* _Task to carry out_
Restate word for word the lines of the records below, starting at the line that contains "Select KDJ sub-chart indicator" and ending at the line that contains "Task: Remove the Govee LAN Control repository", with both of those lines included and nothing else.

* _Data for this task_
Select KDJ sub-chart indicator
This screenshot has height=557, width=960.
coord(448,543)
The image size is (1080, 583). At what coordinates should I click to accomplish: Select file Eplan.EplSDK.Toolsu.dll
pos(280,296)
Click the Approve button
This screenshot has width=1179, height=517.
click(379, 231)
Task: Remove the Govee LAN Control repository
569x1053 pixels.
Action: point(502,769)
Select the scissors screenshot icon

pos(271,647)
* * *
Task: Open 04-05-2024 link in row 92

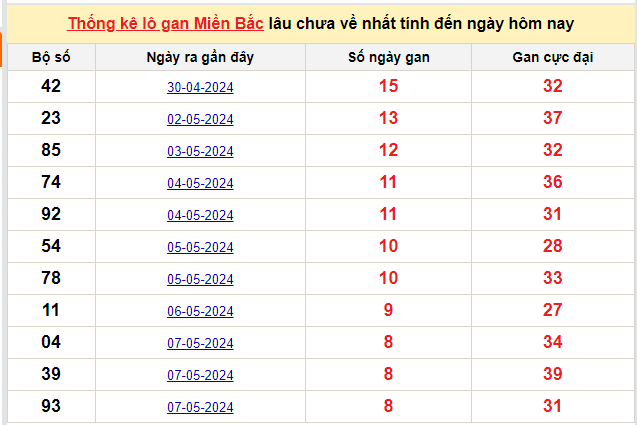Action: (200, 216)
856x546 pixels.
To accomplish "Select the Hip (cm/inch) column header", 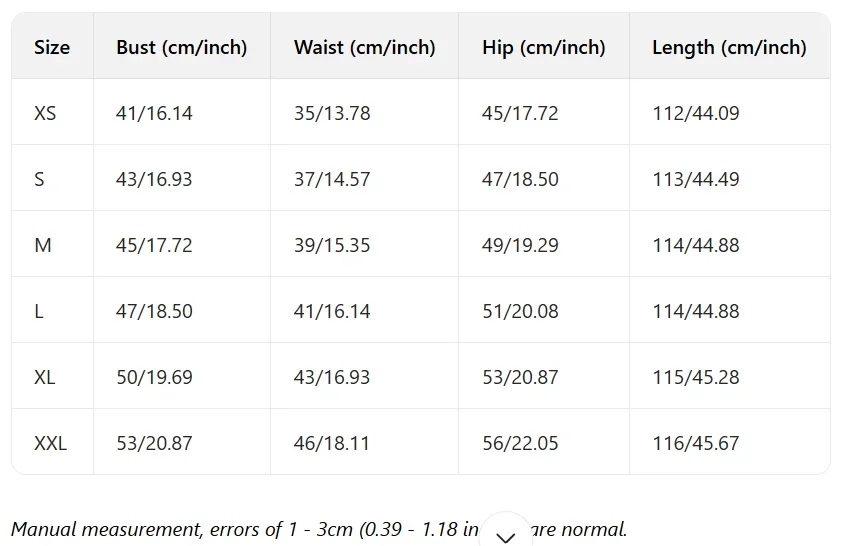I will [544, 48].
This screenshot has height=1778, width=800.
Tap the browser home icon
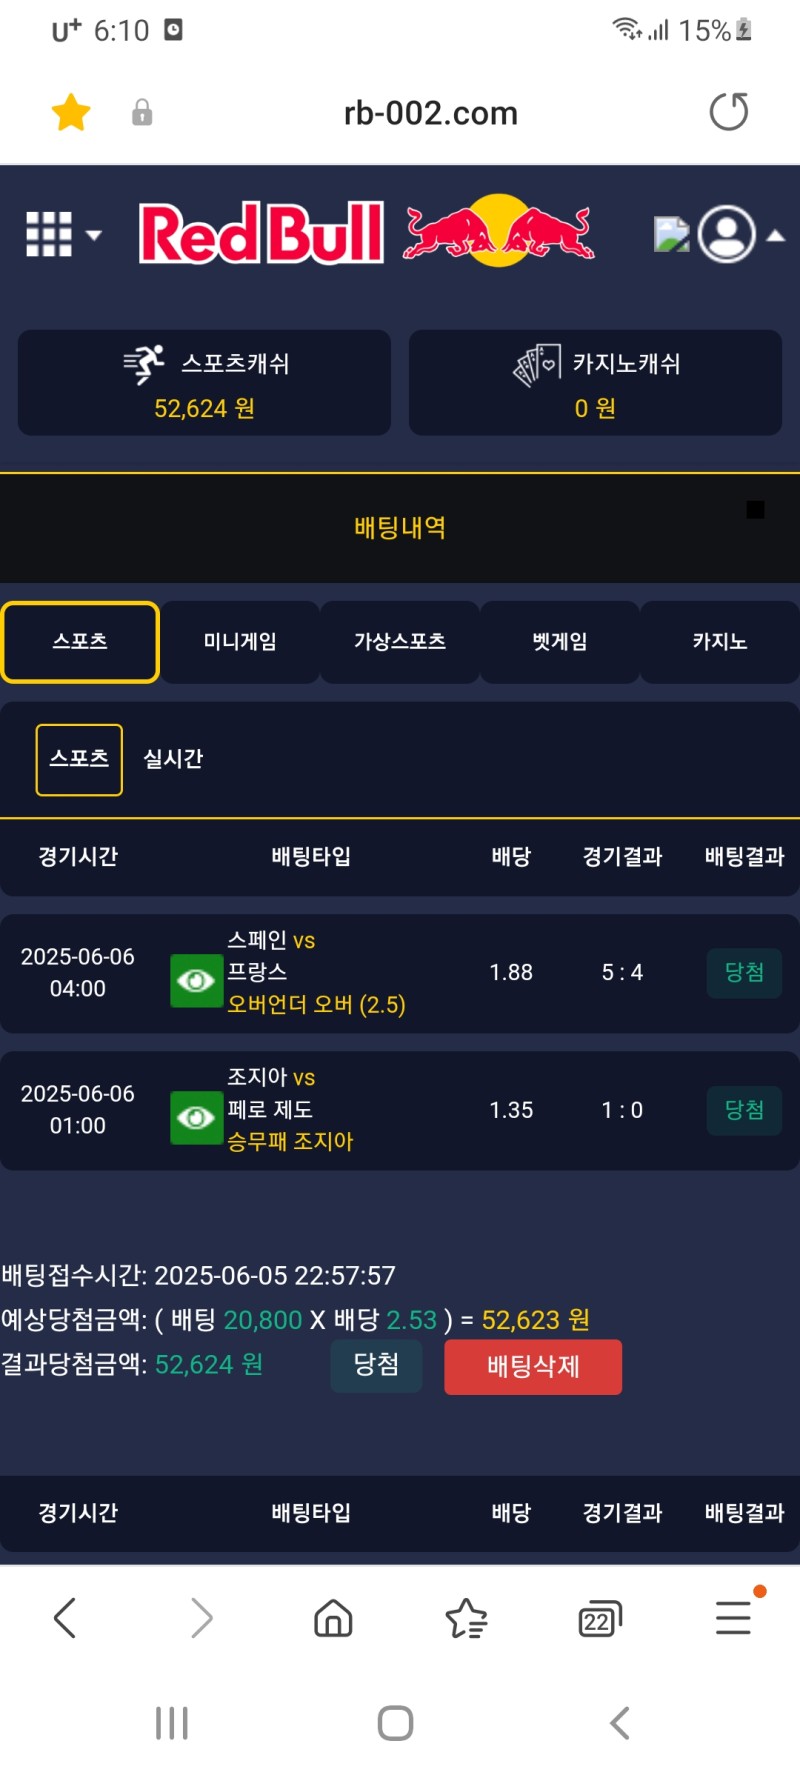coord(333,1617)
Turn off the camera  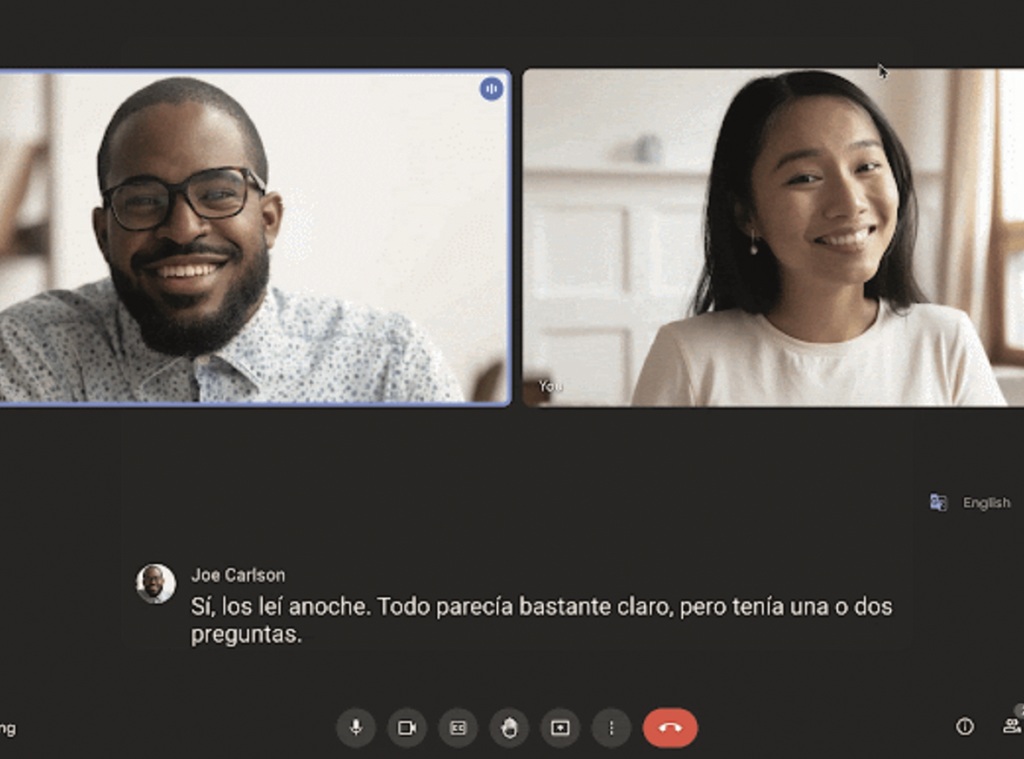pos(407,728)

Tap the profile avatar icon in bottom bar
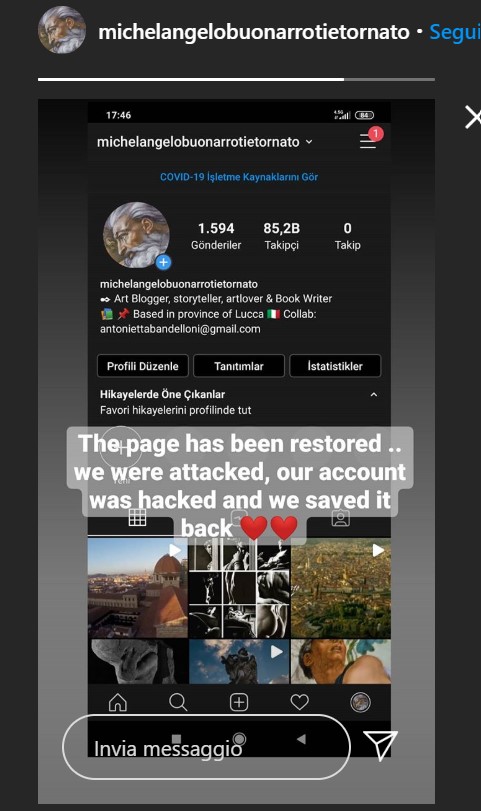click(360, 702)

* _Your solution_
Select KDJ sub-chart indicator
This screenshot has height=557, width=960.
coord(448,543)
The image size is (1080, 583). At what coordinates should I click to accomplish: Select file Eplan.EplSDK.Toolsu.dll
pos(280,296)
Click the Approve button
This screenshot has width=1179, height=517.
click(379, 231)
Task: Remove the Govee LAN Control repository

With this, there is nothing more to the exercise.